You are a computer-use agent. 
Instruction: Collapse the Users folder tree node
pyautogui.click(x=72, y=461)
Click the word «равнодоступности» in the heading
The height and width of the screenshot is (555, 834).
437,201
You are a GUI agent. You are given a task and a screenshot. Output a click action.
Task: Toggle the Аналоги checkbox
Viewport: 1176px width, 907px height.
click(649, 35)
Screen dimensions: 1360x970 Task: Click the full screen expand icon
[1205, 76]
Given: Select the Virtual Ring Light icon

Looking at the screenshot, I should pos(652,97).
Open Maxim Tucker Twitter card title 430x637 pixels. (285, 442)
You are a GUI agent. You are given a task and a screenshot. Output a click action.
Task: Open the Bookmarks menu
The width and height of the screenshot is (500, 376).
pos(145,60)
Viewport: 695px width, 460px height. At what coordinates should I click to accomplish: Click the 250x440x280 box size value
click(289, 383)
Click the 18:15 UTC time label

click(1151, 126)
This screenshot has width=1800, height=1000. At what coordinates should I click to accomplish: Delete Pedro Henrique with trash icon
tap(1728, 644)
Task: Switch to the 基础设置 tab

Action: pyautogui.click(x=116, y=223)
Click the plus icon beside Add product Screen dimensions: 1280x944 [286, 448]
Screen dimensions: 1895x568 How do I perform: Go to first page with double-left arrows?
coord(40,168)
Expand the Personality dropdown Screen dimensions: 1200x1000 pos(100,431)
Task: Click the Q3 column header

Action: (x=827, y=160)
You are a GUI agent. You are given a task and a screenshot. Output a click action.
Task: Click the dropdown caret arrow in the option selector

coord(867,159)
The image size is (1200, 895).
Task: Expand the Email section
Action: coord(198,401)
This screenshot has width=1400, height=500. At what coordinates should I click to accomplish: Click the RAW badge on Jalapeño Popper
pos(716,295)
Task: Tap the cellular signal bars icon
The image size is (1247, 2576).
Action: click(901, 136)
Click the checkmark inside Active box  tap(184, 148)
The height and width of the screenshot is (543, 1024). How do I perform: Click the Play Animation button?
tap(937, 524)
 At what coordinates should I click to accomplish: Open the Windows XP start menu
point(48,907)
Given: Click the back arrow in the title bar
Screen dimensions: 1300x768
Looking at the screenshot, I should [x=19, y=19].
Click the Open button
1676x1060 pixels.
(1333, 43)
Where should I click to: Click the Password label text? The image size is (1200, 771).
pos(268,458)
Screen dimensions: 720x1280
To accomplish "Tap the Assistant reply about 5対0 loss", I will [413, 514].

## Problem details:
Provide only the count of lines above in which the word "title" occurs.

## Answer box:
2